Auf eher unscheinbare, grau und bräunlich gehaltene historische Fotos, die aus privaten und öffentlichen Archiven stammen, antworten wesentlich größere, ins Auge fallende,, farbig leuchtende Photographien, also von Künstlerhand geschaffene Bilder. Linus Klumpner verwirklichte damit erstmals sein Vorhaben, das Mozart-Wohnhaus als einen „Ort des Diskurses“ zum Einsatz zu bringen. „Mozart“, sagt er, „das sind nicht nur die Memorabilien, die Schätze, die wir hüten, sondern ein ganzer Kosmos an Themen“. Das Zeitgenössische darf hier Einzug halten. „Eine einzigartige Chance, neues Publikum auf die Mozart-Häuser aufmerksam zu machen.“
Linus Klumpners Aufruf, die „Zukunft der Museen stets neu zu denken“, unterschreibt seine Kuratorin mit einer großartigen Komposition, verteilt auf alle Räumlichkeiten des ehemaligen Mozart-Wohnhauses. Mittendrin ihre eigene Arbeit. Diese beschreibt sie in dem von ihr herausgegebenen, famos gestalteten und vorbildlich zweisprachig getexteten Katalog-Buch des Pustet-Verlags. Nicht nur einmal auf den Spuren Friedrich Simony über den Dachsteingletscher wandernd, suchte und fand sie dessen Verwerfungen, die sie „Dislocationen“ nennt. Den frühen Fotografen und Forscher Friedrich Simony schätzt sie seither ungemein.
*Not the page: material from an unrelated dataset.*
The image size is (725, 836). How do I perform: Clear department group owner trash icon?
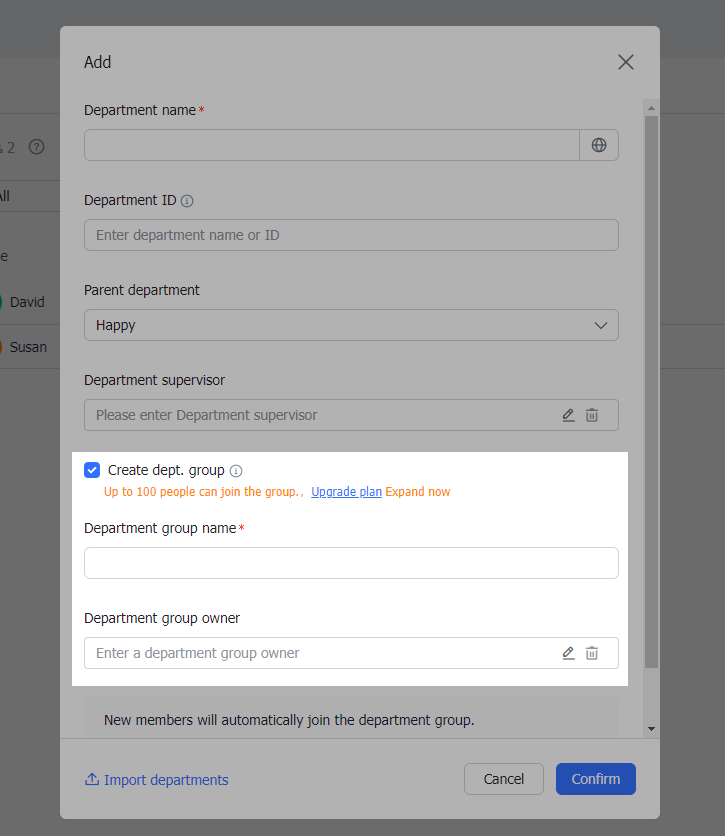[592, 653]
Nicht anders dürfte es den weiteren zeitgenössischen Künstlerinnen und Künstlern ergangen sein. Das Alte, Historische erhält durch ihre Interpretation eine unerwartet hohe Wertschätzung. Das Gegenständliche der alten Fotos wird ins Heute des Abstrahierten geholt. Die Gegensätze des Damals zum Jetzt sind nur scheinbar. Zwischen historischer Fotografie und heutiger Photo-Kunst bestehen eine respektvoll erachtete Beziehung. Erst im Heute, so Yvonne Oswald, gäbe es die verdiente Anerkennung des Vergangenen.
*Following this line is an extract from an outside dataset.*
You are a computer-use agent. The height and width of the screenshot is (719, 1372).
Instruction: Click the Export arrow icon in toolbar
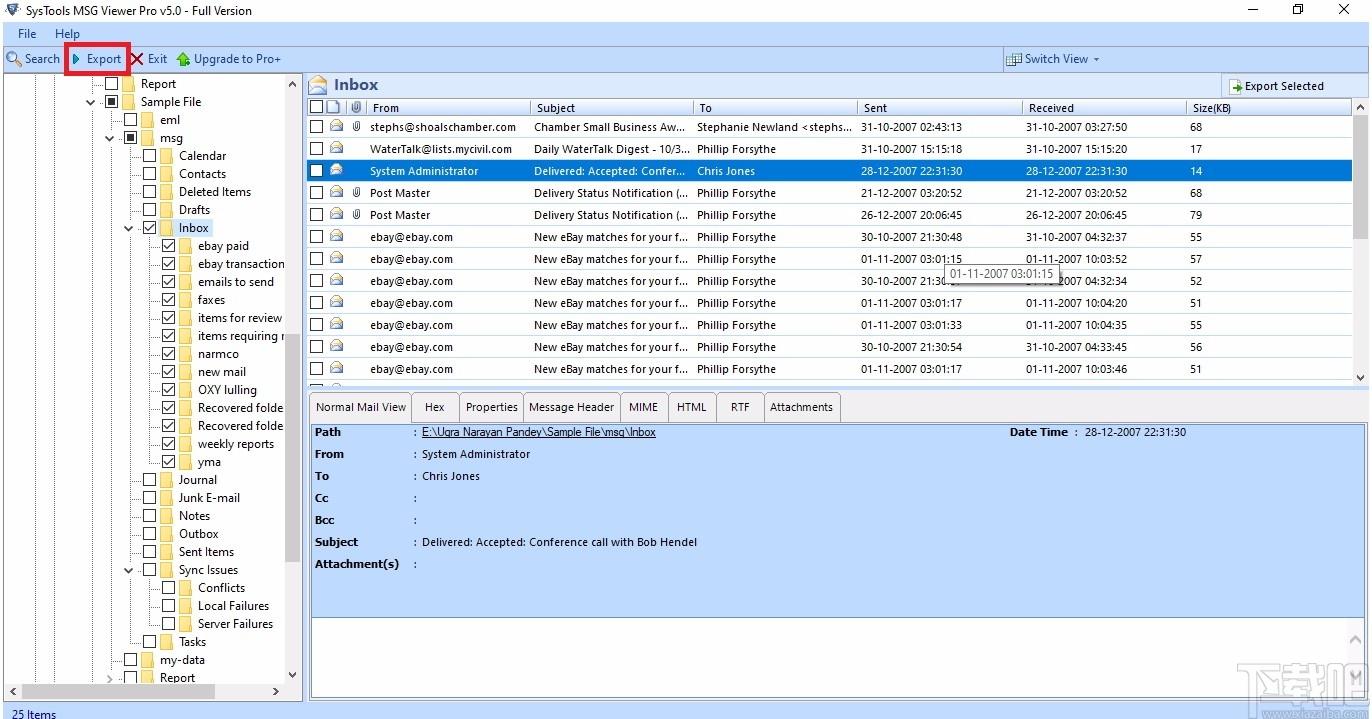(76, 59)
Patrick Lambertz aus der Schweiz hat sich von einer 1891 zur 100-Jahrfeier von Mozarts Geburtshaus entstandenen Fotografie des gebürtigen Halleiners Carl Hintner zu einer von ihm selbst als bühnenhaft angesehen Neu-Sicht anregen lassen. Seine Interpretation gehe, wie er sagt, „schon fast in ein Rembrandt`sches Gemälde, ein Tableau“. Er zeigt, wie die Touristengruppen das „Mozarthaus“ belagern und zu einer theatralischen, in Nebel gehüllten Inszenierung werden lassen. Die junge ehemalige Malerin Zuzana Pustaiová studierte Fotografie in Bratislava und Bielefeld mit Promotions-Abschluss. Sie wurde von Heinrich Schumanns 80. Geburtstags-Foto Kaiser Franz Josephs I. Vor der Kirche von Bad Ischl und einem Foto Viktor Angerers, das den Kaiser mit dem Kronprinzen Rudolph in Jagdkleidung von 1865 zu einem Triptychon der Lebenslust und Daseinsfreude heutiger mit Smartphones fotografierender Fanatiker angeregt.
Die internationale Riege der zeitgenössischen Kreativen kommt aus Japan, den Niederlanden, Ungarn, Polen, China, der Schweiz, Italien und der Slowkei. Sie werden von drei österreichischen Beteiligungen ergänzt. Der Katalog bringt nicht nur die heutigen Fotos und deren „Vorbilder“, sondern auch die Biografien der historischen und gegenwärtigen Fotografen. Ja, es ist – von Viktor Angerer bis Karl Friedrich Würthle – eine „Männergesellschaft“.